- Lido’s token LDO sinks to the $1.5 range, undoing all of its Q2 gains amid a bear-dominated market.
- Mixed on-chain indicators could signal an upcoming shift in market dynamics, depending on Bitcoin’s movements.
A Shattered Support Level Amplifies Bearish Momentum
Lido’s native token, LDO, has witnessed a precipitous decline, falling to a nadir of $1.5 and erasing the gains it had painstakingly accumulated in Q2. This descent doesn’t come in isolation; it appears to be a part of the broader downtrend led by Bitcoin, which has enabled sellers to apply maximized downward pressure on the token.
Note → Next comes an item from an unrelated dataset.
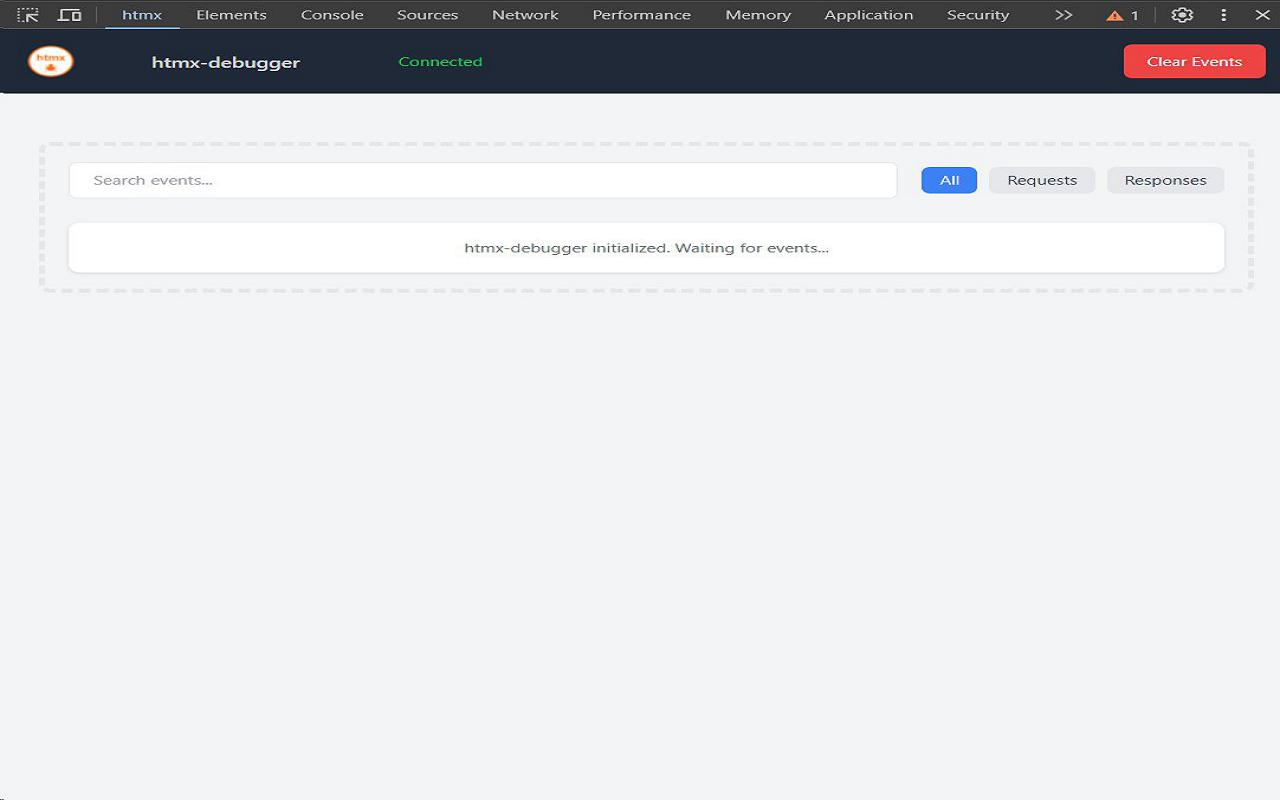Viewport: 1280px width, 800px height.
Task: Filter events by Responses
Action: pyautogui.click(x=1165, y=180)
The $1.76 support level, once a bastion that bulls held onto tenaciously for nearly a month, finally capitulated under the sheer weight of selling pressure. This significant breakdown was marked by two major price drops on August 15 (7.9%) and August 24 (9.5%). These sharp declines provide sellers with an opportunity to target the previous January low of $1.25.
Mixed On-Chain Metrics: Reading the Tea Leaves
In a declining market, several indicators can provide invaluable insights. One such metric is the Relative Strength Index (RSI), which is currently verging on the oversold zone, thus reflecting the dominance of the bears. Similarly, the On Balance Volume (OBV) indicates a decrease and subsequent flatline, suggesting a tapering interest in LDO accumulation.
However, another compelling facet is the evolving Open Interest (OI). A decrease in OI during a price downtrend usually solidifies the bearish outlook. Yet, in LDO’s case, while the OI decreased, the spot Cumulative Volume Delta (CVD) rose. This apparent contradiction could signal latent demand for LDO and could potentially serve as a precursor to a price rebound, especially if bolstered by a Bitcoin market recovery.
Consequently, traders should remain vigilant for any signs of a bullish reversal in Bitcoin as a leading indicator for potential LDO price action. The mixed signals emanating from Lido’s on-chain metrics present a complex picture, and whether the bulls can regain the upper hand depends significantly on macroeconomic factors, including Bitcoin’s next moves.